The House Intergovernmental Affairs Committee took up Senate Bill 14 — a companion to House Bill 13 — and heard competing testimony about whether local governments should be allowed to reduce developer impact fees when developers install water‑saving or recycled‑water infrastructure.
Chairman Bill (committee chair) described the bill as a voluntary incentive: local political subdivisions that have impact‑fee programs could set credits against those fees when developers install more efficient water or wastewater systems, such as rainwater harvesting, gray‑water reuse or other on‑site measures. The stated goal is to reduce long‑term water and wastewater costs for new development and encourage technologies that shrink the demand on public systems.
Environmental groups emphasized the conservation upside. Cyrus Reed of the Lone Star Chapter of the Sierra Club told the committee, “Water conservation and water reuse are the lowest‑cost, most conservative approach to meeting our water needs,” and called the bill an “incentive” to encourage developers to go beyond code. Builders also backed the proposal. JD Hale of the Texas Association of Builders said the bill rewards developers who adopt water‑saving measures and estimated widespread adoption could save millions of gallons of water per day.
County officials warned the proposal could reduce up‑front impact fees used to pay for new infrastructure and shift the cost burden onto existing taxpayers. Adam Haines of the Conference of Urban Counties testified the credits would effectively spread infrastructure costs to the broader tax base, arguing the capped fees would remain owed but be rebated to developers, leaving counties or cities to make up the shortfall from other revenue sources. Haines recommended that local governments be allowed to decide whether to adopt credits rather than a statewide mandate.
Adam Haines’ concerns echoed questions from several members about whether the credits would reduce local revenue that pays for water and sewer extensions, roads and other capital — and whether rebate programs would require political subdivisions to raise other taxes or spread the cost across existing property owners. Proponents said the incentive would only be offered when the infrastructure savings were real and locally negotiated; Cyrus Reed and JD Hale stressed that the policy was designed to reward going “above and beyond” existing plumbing and code requirements.
Committee action: the committee reported Senate Bill 14 to the full House with a recommendation that it do pass; the roll call recorded 9 ayes and 1 nay.
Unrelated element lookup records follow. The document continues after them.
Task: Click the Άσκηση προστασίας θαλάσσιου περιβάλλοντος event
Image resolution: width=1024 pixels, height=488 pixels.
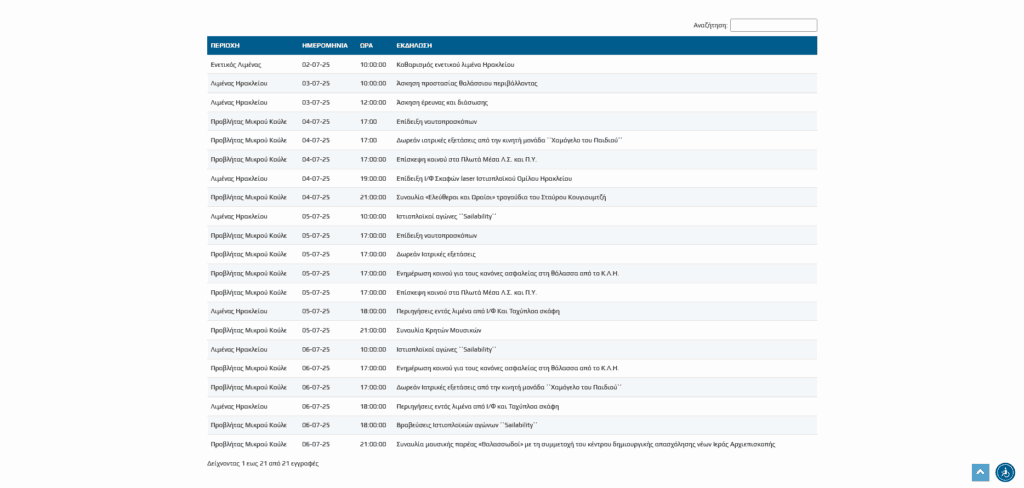Action: (466, 83)
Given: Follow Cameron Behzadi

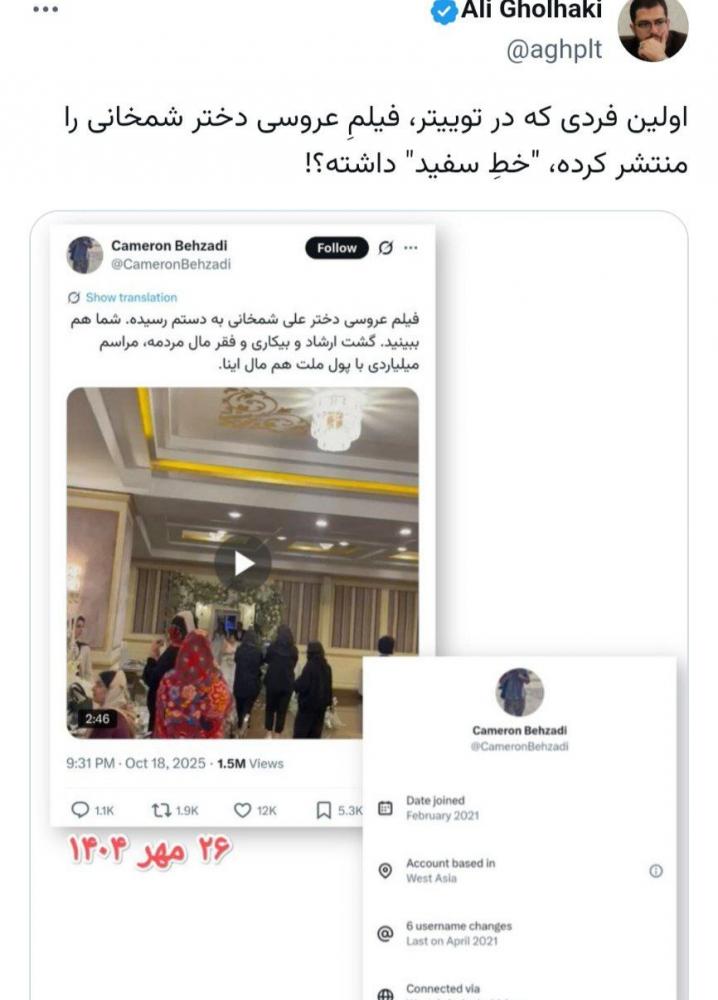Looking at the screenshot, I should click(337, 248).
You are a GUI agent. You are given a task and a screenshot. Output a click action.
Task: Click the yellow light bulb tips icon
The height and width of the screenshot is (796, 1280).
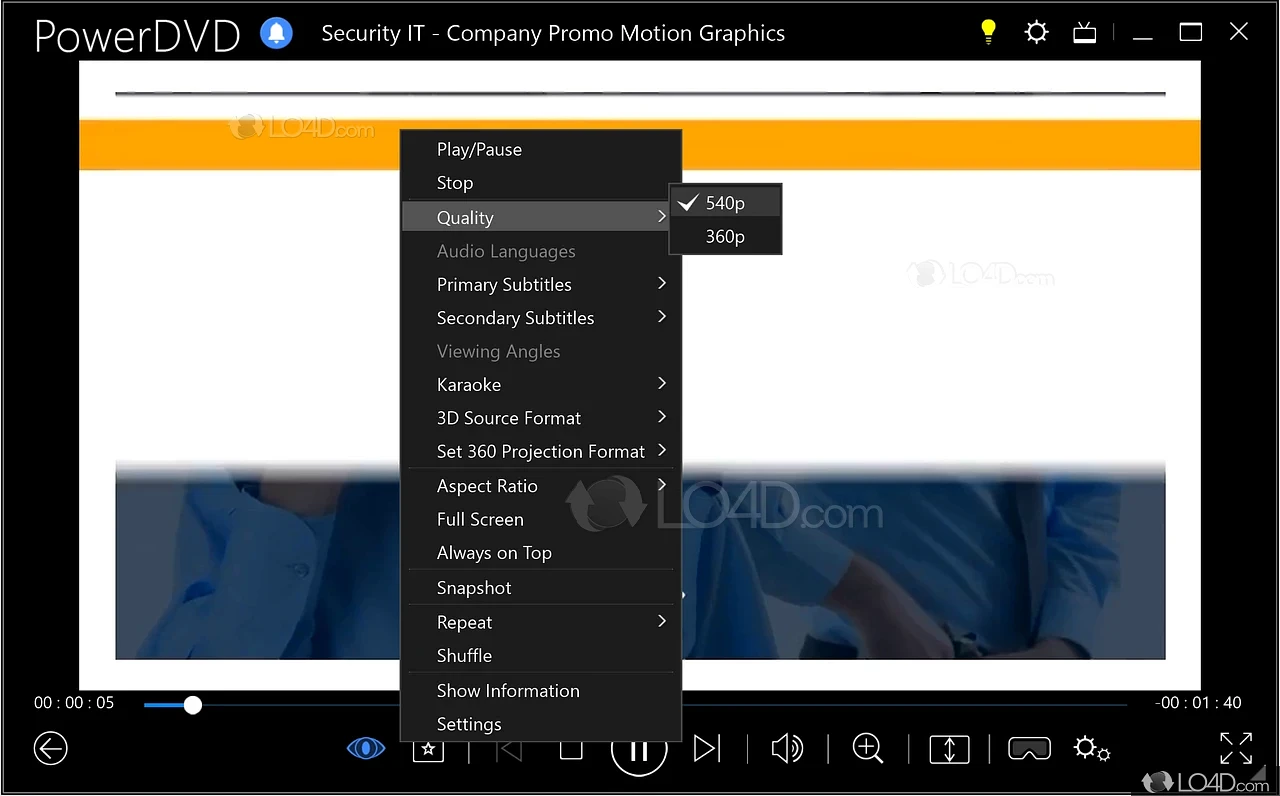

Why it matters: the bill pits water‑conservation incentives and potential long‑term system savings against short‑term revenue mechanics used to finance new infrastructure. Counties and some cities warned the approach could reduce impact‑fee proceeds used to repay bonds or pay for capacity increases and shift costs to existing taxpayers if local officials do not carefully tailor credits.
What’s next: the companion measure will move to the full House; the committee record shows both builder and environmental support as well as concern from county officials about revenue impacts.